Begin the harvest when spears are 6 to 8 inches long; that’s when they are most tender. Don’t let spears grow taller; they will become tough. Harvest spears daily during the harvest period; hand snap each spear off just below the soil surface.
Harvest will last 2 to 10 weeks depending upon the age of the plants. The first harvest year pick spears for 2 weeks; this will allow roots to become established and grow strong. Each year after, increase the spear harvest by a week.
Once spears have started to grow tall, weed the growing bed once more then place a 4 to 6 inch layer of straw or hay or dried grass around plants for the remainder of the harvest and growing season. Mulching after spears have emerged will keep weeds down and preserve soil moisture through the warm time of the year. Weeds that grow up through the mulch can be easily pulled by hand. An alternative is to sow annual rye grass around asparagus plants in spring. Rye grass will crowd out small weeds and will die off in winter.
Late spring. Plant for future asparagus harvests in late spring. Sow asparagus seed 1½ inches deep and 2 inches apart in loose, well-drained soil. Sow seed when the soil temperature is between 70 and 75°F. Seeds should emerge in 10 to 20 days. Keep the soil moist and control weeds. Later, thin plants to 12 inches apart.
Transplant asparagus crowns (one-year-old rhizomes) in spring about the same time you transplant out tomato plants. Set crowns at the bottom of a trench 10 to 12 inches deep and cover with 2 to 3 inches of soil. Set crowns 12 inches apart. As plants begin to grow cover the new growth with 2 inches of soil every few weeks until the trench is filled.
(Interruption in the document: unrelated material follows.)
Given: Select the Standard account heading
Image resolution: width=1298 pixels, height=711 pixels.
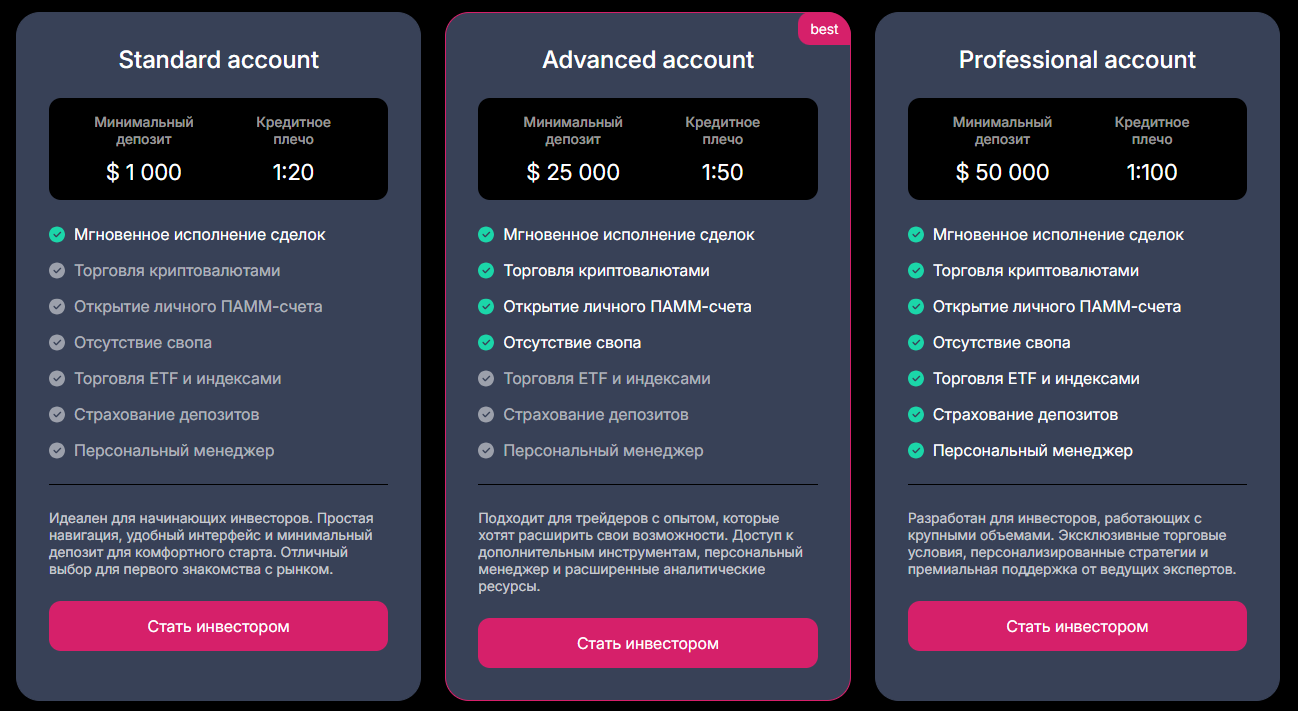Looking at the screenshot, I should pos(219,60).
When spears shoot up the first year, let them leaf out and grow on.
After harvest in spring, feed each plant an organic fertilizer to support top growth through the summer; summer growth will determine how good the following year’s spears will be. Aged compost and well-rotted manure will feed asparagus beds. (Add nutrients in spring before spears emerge and again after the last harvest.) A rich asparagus fertilizer is three parts greensand, two parts cottonseed meal, one part dried blood, and one part bone meal applied at the rate of 2 pounds per 50 square feet of bed.
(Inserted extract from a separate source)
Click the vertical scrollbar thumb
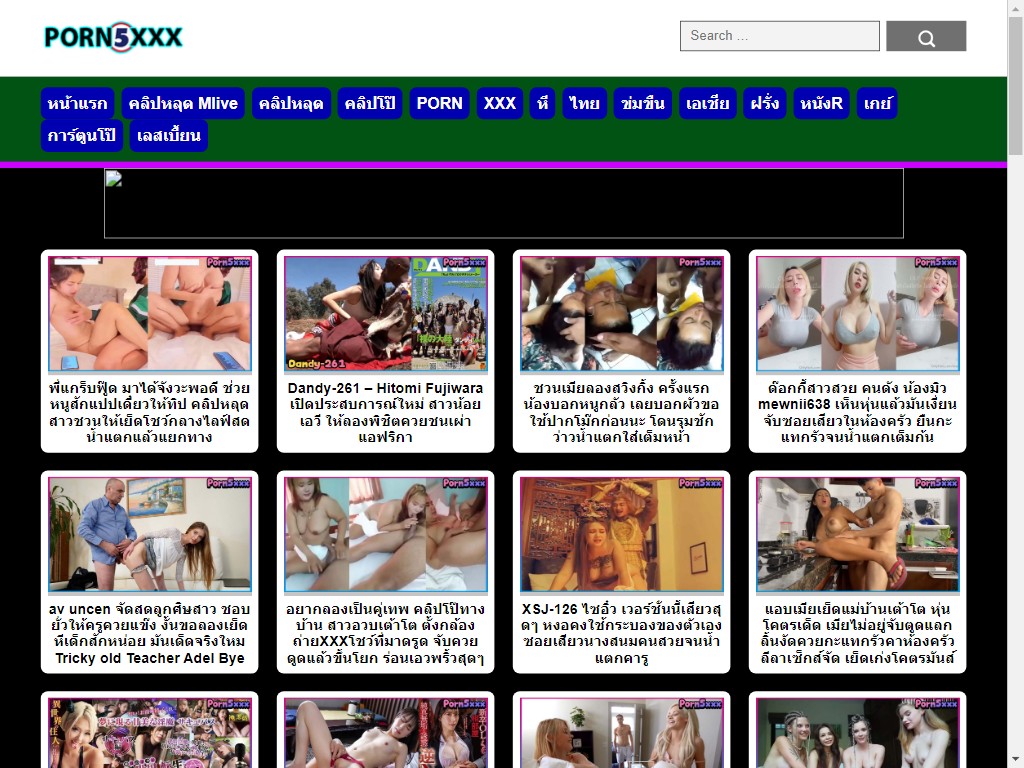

During the warm season, keep weeds down with a thick layer of straw, hay, or dried grass clippings—fresh grass clippings contain too much moisture to use as a mulch without first drying; they can become slimy and moldy if applied freshly cut. Weeds will compete with asparagus plants for nutrients and diminish both yield and spear size.
Summer. After harvest, let the plant’s fernlike foliage grow tall. Summer growth allows asparagus roots to grow large and store energy for the following year’s spears. Stakes and string will keep plants upright. In breezy areas, plant rows parallel to the prevailing wind so that plants can support each other. Crowns grow upwards about 1 inch each year, so spreading compost across the planting bed or along rows in summer will both feed plants and raise the soil surface.
To get a second or more harvests each year, plant twice the number of plants or more needed for each person (40 rather than 20) then harvest only half of the bed in spring and let the other half grow on. In early summer, cut down the top growth in the half of the bed that was not harvested. This section will send up new spears in a few weeks that can be cut in late summer or early fall for a second harvest. If the growing bed is large enough, you can divide the bed into sections and use this method for a new 2 month harvest every 8 weeks, multiple asparagus harvests each year.
Late Fall and Winter. In mild winter regions, cut down ferny top growth after it has turned brown in late fall or winter. (Even in autumn, asparagus tops may look dead but are still storing energy for spear production the next spring.) In cold winter regions, don’t cut back top growth; let it provide extra protection for roots from freezing temperatures.
(You can allow asparagus berries to mature and drop each fall. In spring, thin out new plants started from dropped berries; allow some new plants to establish and replace older plants.)
Where you cut back top growth, mound 3 or 4 inches of soil over crowns or add 3 to 4 inches of aged manure and compost across the bed to protect roots from cold temperatures. An alternative is to mulch the bed with 8 inches of loose straw or hay and add phosphorus and potassium rich cottonseed meal and wood ashes across the mulch. Deep mulching is important in cold regions to protect asparagus from tip-kill in spring and feeding is important for future spear production. A decline in spears is commonly the result of lack of nutrients.
Adding 4 to 6 inches of aged compost over planting beds and asparagus crowns each year effectively increases the depth of the crowns which in turn increases spear size and tenderness the following spring. When spears become spindly, crowns may have grown too close together and older plants should be thinned out.
Leave winter mulch in place until the danger of a freeze has passed in late winter or early spring, then pull the mulch back and ready the bed for the spring harvest.